Something else that may help is if you trade space for speed, and allocate pre-sized blocks of ints, say 32 or 64, and keep all blocks the same size. If objects request a number of blocks of memory and they handle them internally it becomes a simple problem. It would take more size of course because there'd be unused numbers, but its a thought.
(if I understand correctly) this is basically what I had meant by a slab allocator.
a slab allocator can be fast, but also reduce memory use by allowing multiple objects to share the same object-header (all of them will implicitly have the same logical-type and share other details).
for 4 byte items, you would allocate space for 256 items (1KiB), and then add them to a free-list of 4 byte items.
for 8 or 16 byte items, it would be similar, just allocating 2KiB or 4KiB instead.
then, for a range of items, you would use a number of free-lists of fixed-size members, say, using something like:
to map the size to a specific free-list.
while this isn't perfect, allocations/frees can generally be made pretty fast (in the case where the free-lists aren't empty).
allocation in this case basically looks like:
... fall back to general-case allocation ...
faster is possible via a few tricks, namely having functions hard-coded for a specific allocation/free size, and using separate per-thread contexts (to avoid a need for locking during free-list allocations). for a general-case allocator, it is usually necessary to use a lock to prevent threads from stomping on each other (and for operations which work with or update the heap).
another trick here is to use pre-made "allocation handles", where one first creates a handle-object describing the type of allocation (size, type, flags, ...), and then does allocations/frees using this handle. internally, the handle may contain function-pointers for the specific allocation/free logic, and some data members that may be used for special free-lists or other things.
these may or may not use slabs, but will typically use a pool-allocation strategy (where dedicated free-lists exist for specific types of object, ...).
this may not necessarily apply to "general" code, but in my case code sometimes pops up which requires high-speed allocation/freeing of typically-small objects (often with specific type-information and special semantics/behaviors).
likewise, these large numbers of small objects comprise a big part of the heap (there are often millions of them in dumped memory-stats, 16-64 byte objects comprising the vast majority of these), vs the relatively small number of significantly-larger allocations (thousands of kB range objects, and tens of MB-range objects).
keeping the object-header small is generally also a goal.

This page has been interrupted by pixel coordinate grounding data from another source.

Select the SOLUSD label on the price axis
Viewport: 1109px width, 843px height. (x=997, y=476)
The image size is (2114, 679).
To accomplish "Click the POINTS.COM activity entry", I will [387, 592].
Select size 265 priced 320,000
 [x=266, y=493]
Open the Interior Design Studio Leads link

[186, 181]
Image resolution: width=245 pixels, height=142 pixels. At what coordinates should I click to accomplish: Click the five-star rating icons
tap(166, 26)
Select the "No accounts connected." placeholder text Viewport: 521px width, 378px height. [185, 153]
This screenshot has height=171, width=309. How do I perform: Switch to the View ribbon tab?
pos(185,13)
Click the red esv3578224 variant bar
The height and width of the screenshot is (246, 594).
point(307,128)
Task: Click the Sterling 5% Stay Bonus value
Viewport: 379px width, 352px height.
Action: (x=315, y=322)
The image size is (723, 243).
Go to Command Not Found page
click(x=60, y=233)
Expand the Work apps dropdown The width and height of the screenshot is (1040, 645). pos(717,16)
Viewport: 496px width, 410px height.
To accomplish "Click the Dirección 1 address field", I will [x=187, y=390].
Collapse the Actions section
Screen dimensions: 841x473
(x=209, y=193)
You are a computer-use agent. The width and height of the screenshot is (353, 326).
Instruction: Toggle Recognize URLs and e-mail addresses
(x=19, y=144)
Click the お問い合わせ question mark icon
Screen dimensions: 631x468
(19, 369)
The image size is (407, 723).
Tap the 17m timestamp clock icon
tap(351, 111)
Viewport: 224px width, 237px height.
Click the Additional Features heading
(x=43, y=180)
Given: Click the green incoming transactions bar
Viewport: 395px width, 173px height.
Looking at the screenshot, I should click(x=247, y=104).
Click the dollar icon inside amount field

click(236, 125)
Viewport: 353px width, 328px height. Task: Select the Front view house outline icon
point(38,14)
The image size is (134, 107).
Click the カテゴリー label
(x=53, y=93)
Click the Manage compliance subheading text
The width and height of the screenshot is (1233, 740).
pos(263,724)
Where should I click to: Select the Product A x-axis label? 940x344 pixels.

currently, my MM/GC uses a 16-byte header, which basically holds:
the object type-ID (objects in my main MM each have a qualified type, externally represented as a string giving a type-name);
the object allocation size;
data about where the allocation-call was made (useful for debugging);
reference-counts (for ref-counted data);
some flags and other things;
a check-value (used to help detect if the header was corrupted, say by an overrun, *).
a lot of this is basically bit-packed, with a few special header sub-variants (such as for objects currently in the free-list, ...).
it was originally an 8-byte header, but was expanded to 16 partly as:
I wanted to support larger objects (the same header is used by large-objects as well, and would otherwise limit allocations in 64-bit apps to 256MB);
needed space for additional metadata;
many objects require 16-byte alignment anyways (for SSE/etc);
*: detecting corrupt headers is useful for things like heap forensics, where the MM may detect that a header is corrupt and try to dump diagnostic information and try to detect which memory object overflowed or underflowed, and try to make a guess as to where in the codebase to start looking for the offending code, in addition to raising an exception. also, we may free an object and it helps the MM to detect if a given object overran its bounds without requiring additional memory for additional check-values.
though, say, using 12-bits for a check-value, there is a 1/4096 chance for trashed-headers to escape notice, but this can be reduced some by use of additional "sanity checks" (example: does the size in the header fall within the range of what could fit within the given memory-cells and is appropriate for this part of the heap; is the object type-ID and source-ID valid?), but this needs to be balanced with performance (leaving it more as something for heap-analysis).